Receptor Signaling Directs Global Recruitment of Pre-existing Transcription Factors to Inducible Elements

Abstract

Gene expression programs are largely regulated by the tissue-specific expression of lineage-defining transcription factors or by the inducible expression of transcription factors in response to specific stimuli. Here I will review our own work over the last 20 years to show how specific activation signals also lead to the wide-spread re-distribution of pre-existing constitutive transcription factors to sites undergoing chromatin reorganization. I will summarize studies showing that activation of kinase signaling pathways creates open chromatin regions that recruit pre-existing factors which were previously unable to bind to closed chromatin. As models I will draw upon genes activated or primed by receptor signaling in memory T cells, and genes activated by cytokine receptor mutations in acute myeloid leukemia. I also summarize a hit-and-run model of stable epigenetic reprograming in memory T cells, mediated by transient Activator Protein 1 (AP-1) binding, which enables the accelerated activation of inducible enhancers.

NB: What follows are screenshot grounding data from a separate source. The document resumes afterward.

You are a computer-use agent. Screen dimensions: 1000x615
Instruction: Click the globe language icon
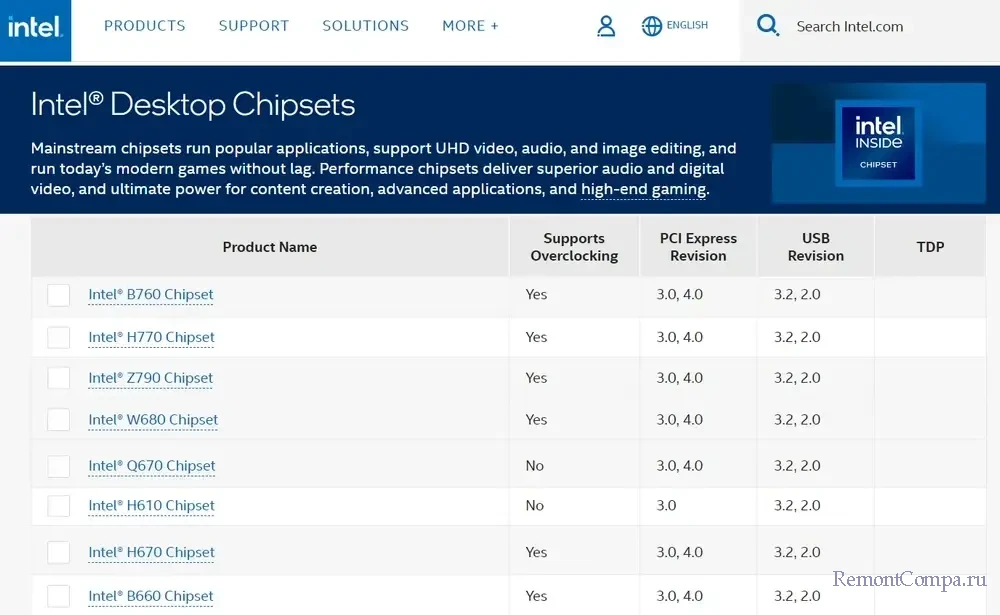[652, 27]
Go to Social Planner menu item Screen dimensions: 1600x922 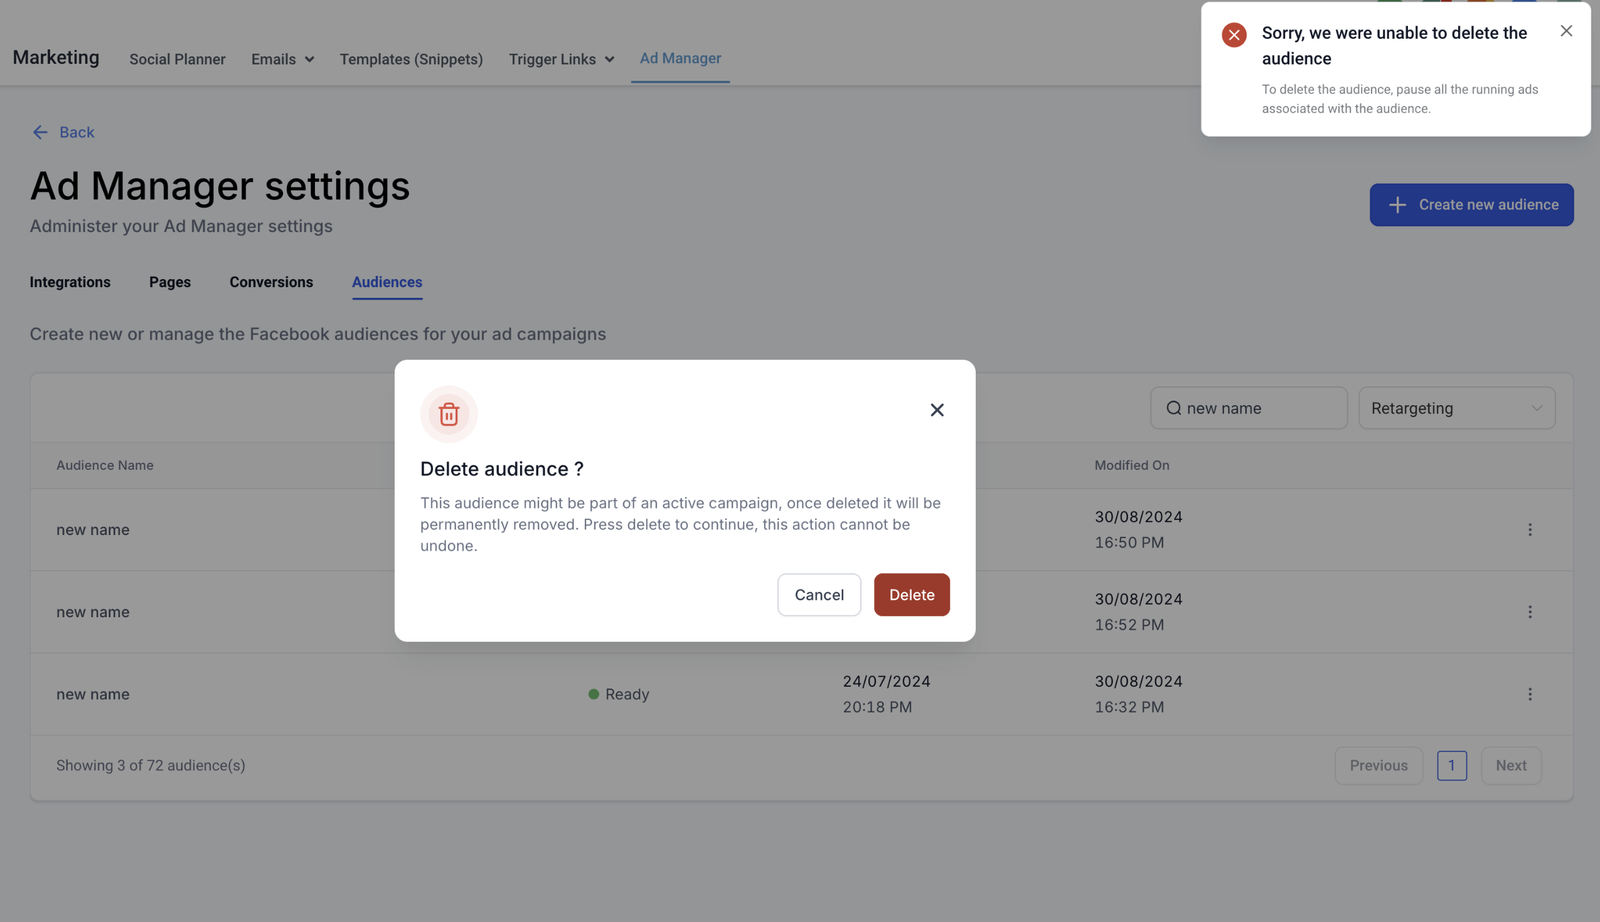click(x=177, y=59)
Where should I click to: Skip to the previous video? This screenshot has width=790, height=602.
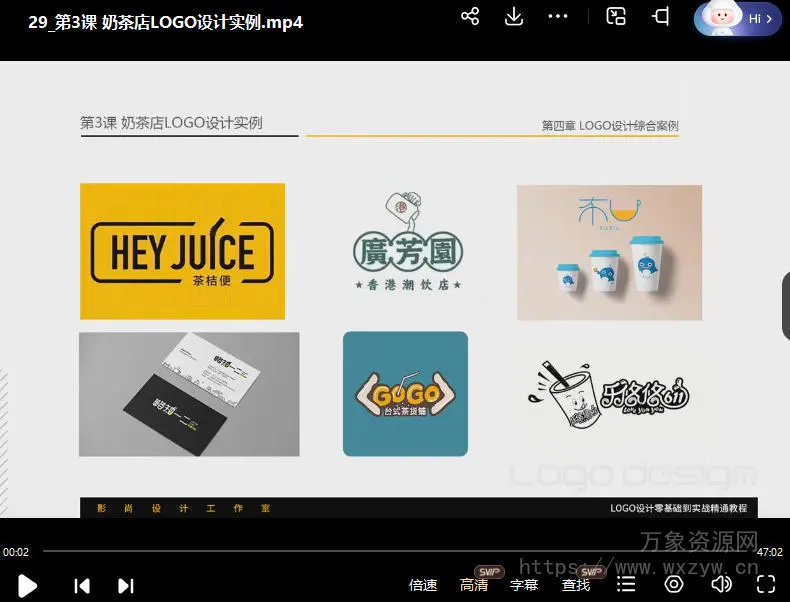tap(83, 585)
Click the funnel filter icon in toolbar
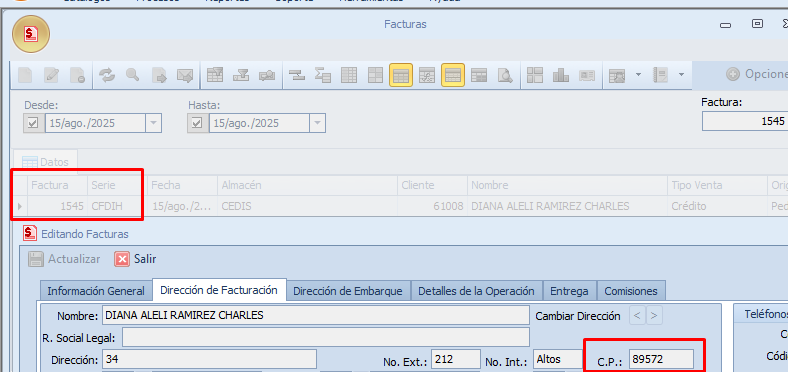 point(241,75)

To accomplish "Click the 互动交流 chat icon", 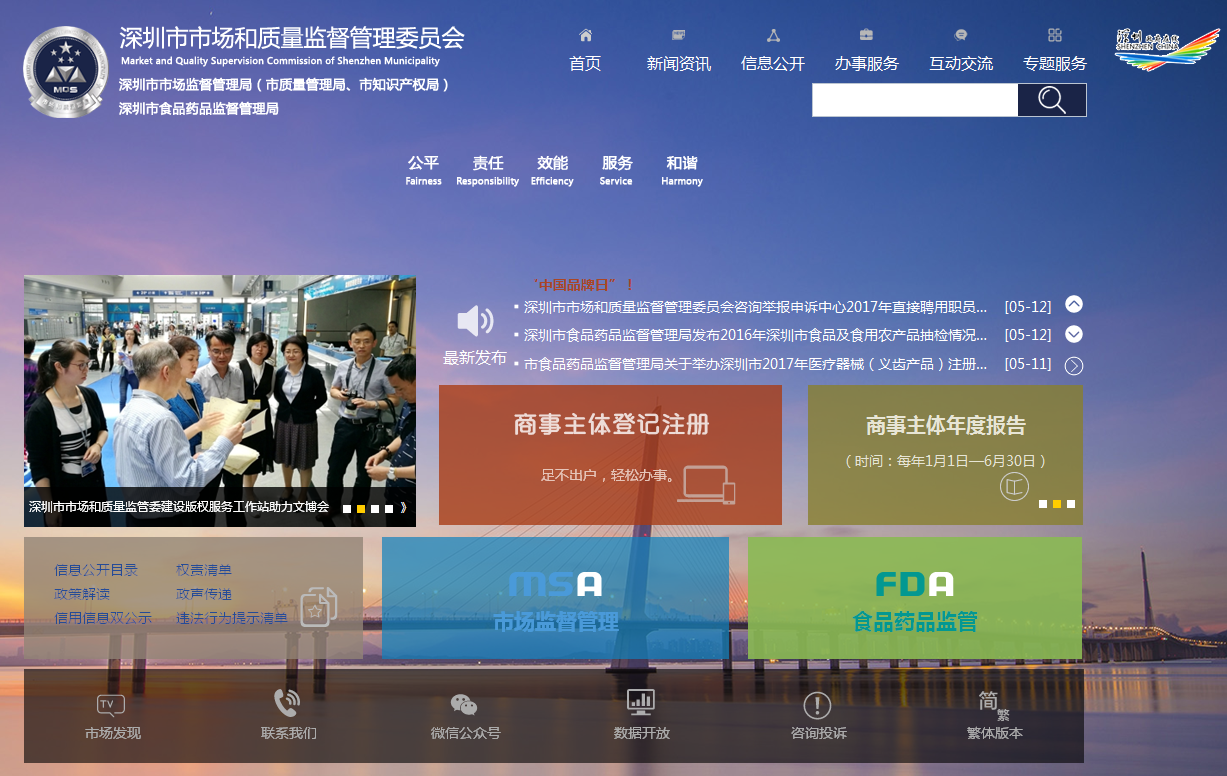I will click(960, 35).
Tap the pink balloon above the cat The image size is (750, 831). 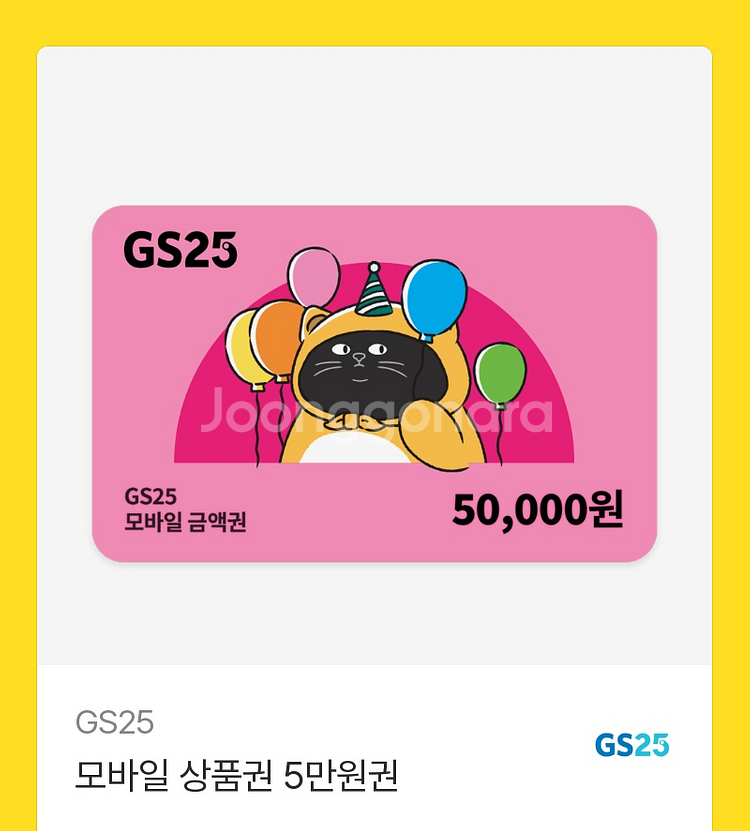click(x=314, y=276)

Keywords: Transcription; epigenetics; immunological memory; leukemia.

Figure 1

Global redistribution of TF binding in T cells and AML cells in response to activation of receptor signaling. A. TCR signaling pathways linked to the activation of inducible genes such as GM-CSF in T cells. Shown underneath are TF motifs that were found to be enriched in a population of ~1000 inducible DHSs identified in a global analysis of stimulated mouse T cells [1]; B. Scale model of the chromatin architecture and TF occupancy at the human GM-CSFenhancer in T cells before and after activation of TCR signaling; C. Gene regulatory network activated via MAPK signaling pathways by FLT3, Ras and Raf gene mutations in AML. Shown underneath are TF motifs that were found to be enriched in a population of ~1000 DHSs that are specifically enriched in AML carrying FLT-ITD mutations [2].

Figure 2

Mechanisms of establishing and maintaining immunological memory in T cells. A. Stages of T cell activation and differentiation; B. DNase-Seq and TF ChIP-Seq, plus motif locations, for 2 Kb segments of the mouse genome spanning the ~17,000 strongest DHSs in naïve CD4 T cells and CD4 T blast cells, ranked in order of increasing signal in T blast cells relative to naïve T cells [2]; C. Scale model depicting mechanisms of TF binding and epigenetic re-programming of activated and memory T cells.